Not having ibuprofen was proving to be problematic. See, ibuprofen is an anti-inflammatory and inflammation is a big issue with tonsillectomy. It can cause fevers. It can cause airway narrowing. And of course, there’s the problem of finding a balance with pain control when you have to use an opiod.
It took the whole day and night to get a handle on using the g-tube to keep him hydrated and his gut moving, to figure out how to help his cough and keep his saturation up. And to make sure the fever wasn’t getting worse.
They did a chest x-ray to rule out pneumonia. But did advise us that with that long of a procedure, Patrick’s lungs would need help to refill the air sacs.
But after a second night, we finally reached a stable baseline and headed home. The first day home Patrick was just exhausted. He fell asleep anytime he held still. Wherever he was. They warned us day 3 is the most painful and, well, it was.
Yesterday, he started to perk up a little after a good night sleep. I finally was able to convince him to start sipping some water. And he even ate a little bit of macaroni and cheese. Which wore him out.
But he started to play and tease a little bit. It was good to see his smile back. And our bird, Max, followed him everywhere he went.
He fell asleep by 5 p.m. But that’s good as his cough has gotten worse again overnight. But his pain is a little less, he’s more awake. And before I finished this post, he happily though tentatively ate some KFC mac and cheese for lunch.
This recovery is a slow process. And unfortunately, Patrick’s having to do it the hard way. As caregiver, I am very tired. Sleep, food, and personal care have been hard to come by.
But we’re getting there. And it’s only supposed to last 7-10 days.

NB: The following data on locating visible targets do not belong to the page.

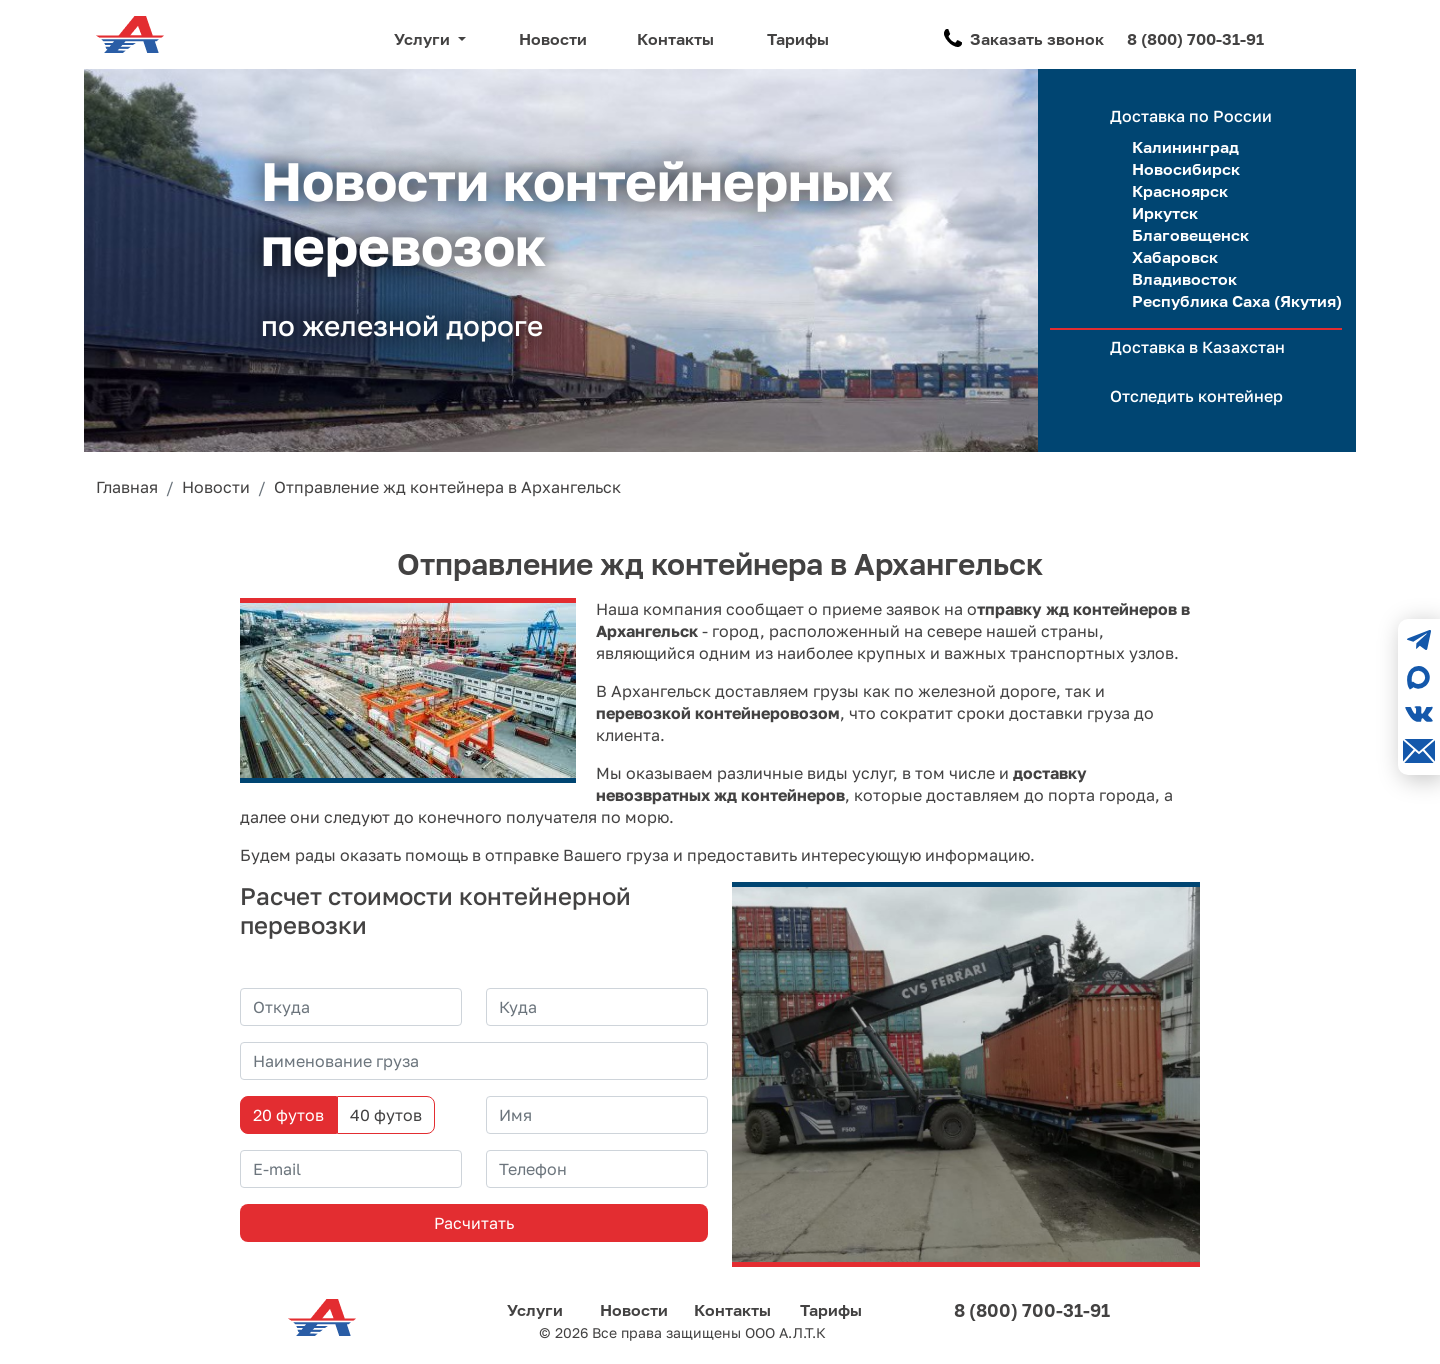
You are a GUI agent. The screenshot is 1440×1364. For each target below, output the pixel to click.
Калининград (1185, 147)
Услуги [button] (424, 39)
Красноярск (1180, 191)
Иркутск (1165, 213)
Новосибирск (1186, 169)
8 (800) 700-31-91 (1195, 39)
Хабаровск (1175, 257)
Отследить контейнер (1196, 396)
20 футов (288, 1115)
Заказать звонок (1037, 39)
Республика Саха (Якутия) (1237, 301)
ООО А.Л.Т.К (785, 1332)
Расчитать (474, 1223)
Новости (553, 39)
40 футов (386, 1115)
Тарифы (798, 39)
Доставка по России (1191, 116)
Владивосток (1184, 279)
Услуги (535, 1310)
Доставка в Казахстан (1197, 347)
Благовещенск (1190, 235)
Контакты (675, 39)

And on the other side, my son is acting completely loving and smitten with us, instead of his usual independence seeking self. I’m going to soak up every minute of a cuddly loving boy who just wants to be with me. Because soon he’s going to really be too big to hold on my lap for half an hour.
I hope to post more updates. But remember, as always with this blog. Usually the times I’m quietest are the times that are calm. If I’m not writing, it probably means that we’re busy and happy.